§ **What the task requires**:
A faithful copy is required: transcribe each line below exactly, minus the pictures.

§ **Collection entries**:
::::
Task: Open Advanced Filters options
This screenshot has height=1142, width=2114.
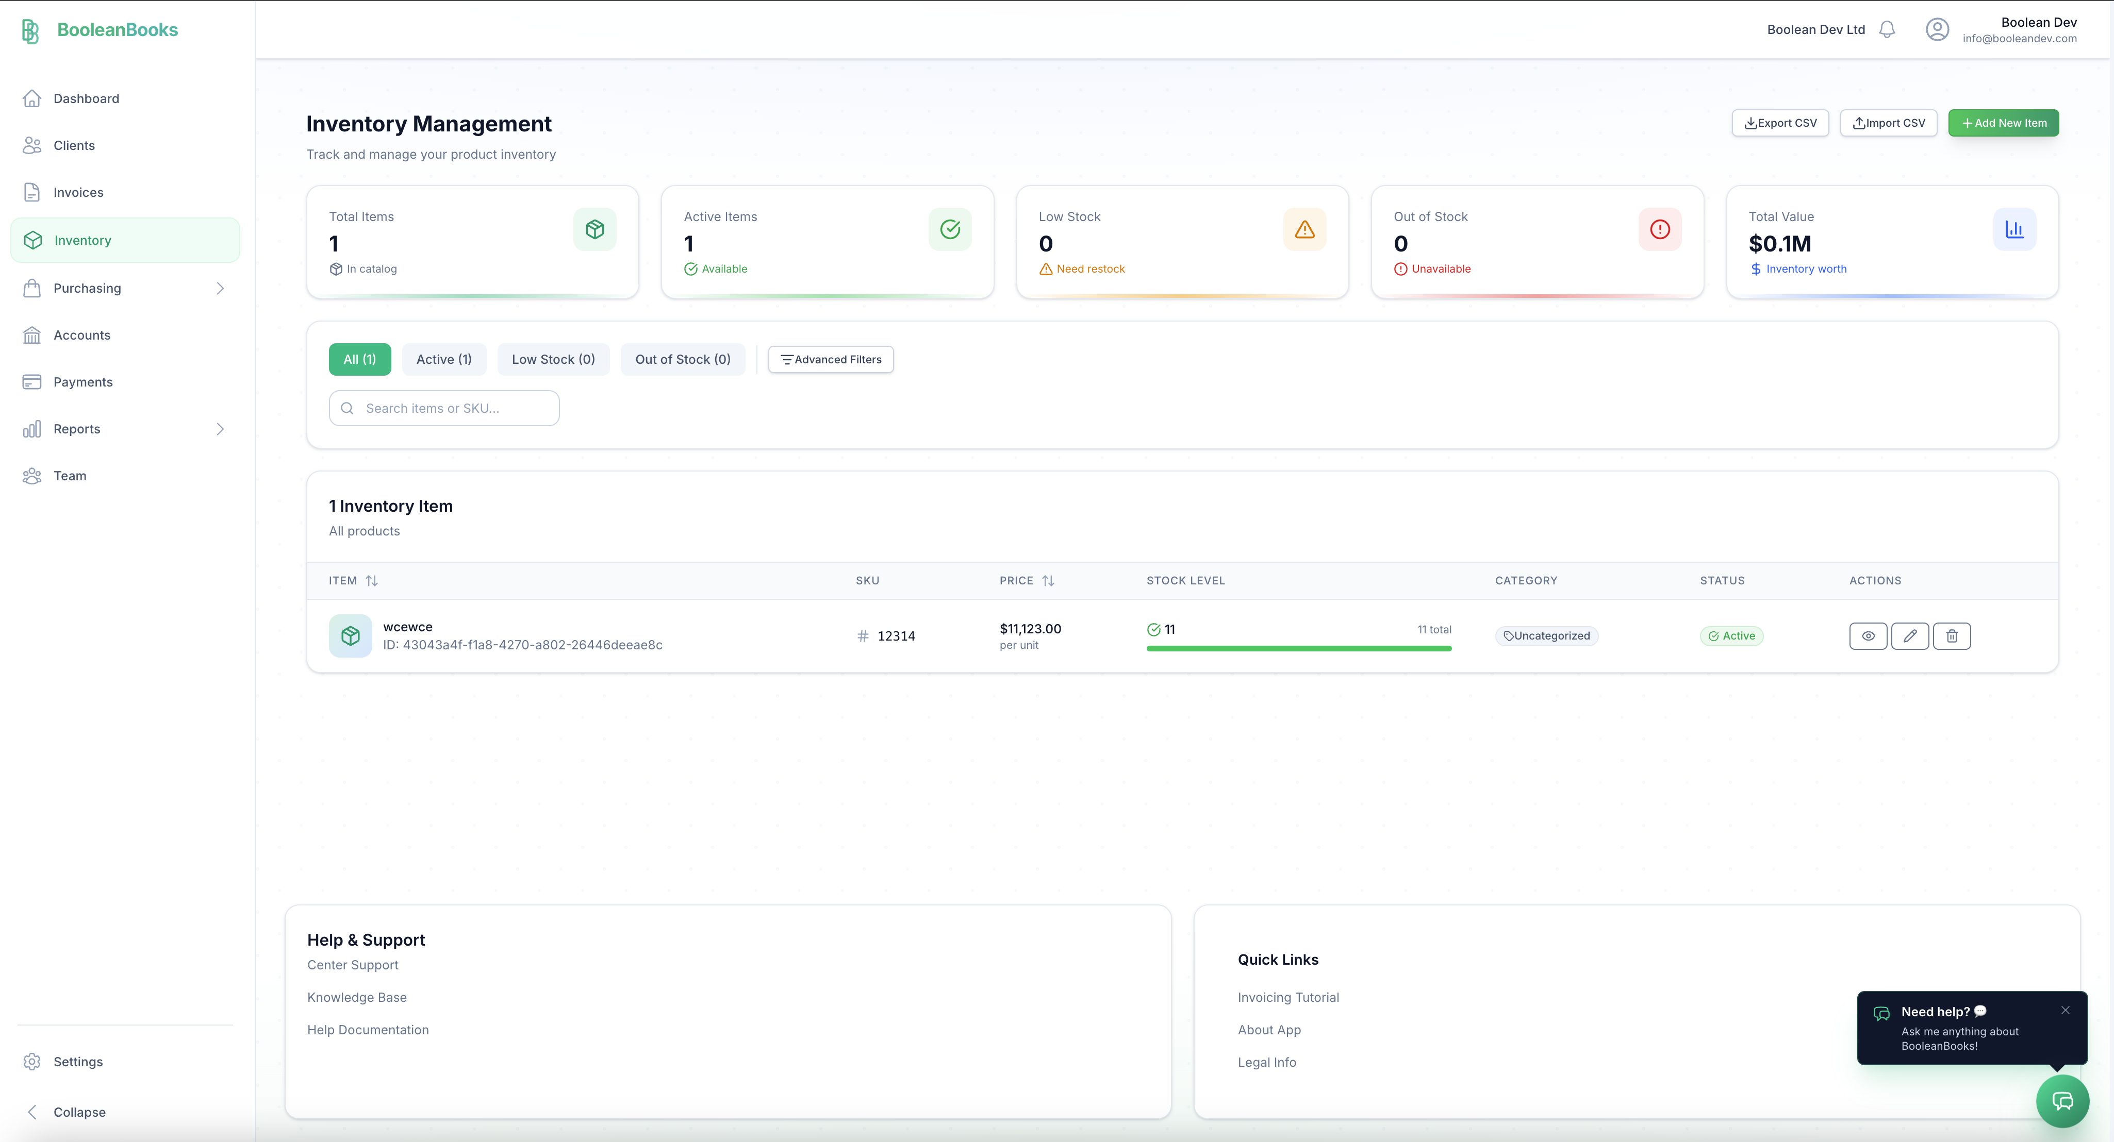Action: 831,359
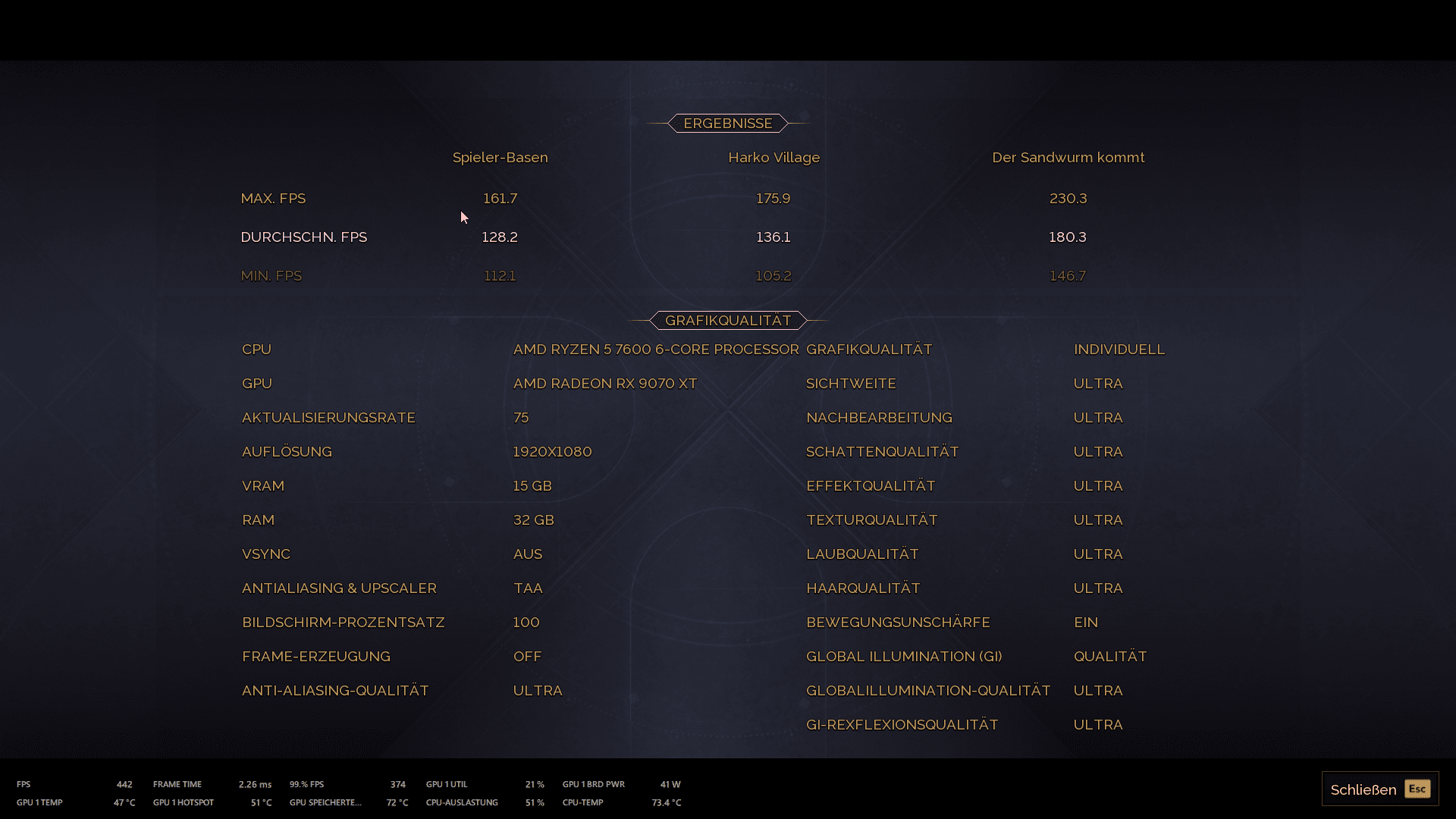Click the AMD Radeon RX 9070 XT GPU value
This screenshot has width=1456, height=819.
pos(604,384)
::::
§ **Task response**:
Task: Open Advanced Filters options
This screenshot has height=1142, width=2114.
Action: 831,359
Click the AMD Radeon RX 9070 XT GPU value
This screenshot has width=1456, height=819.
pos(604,384)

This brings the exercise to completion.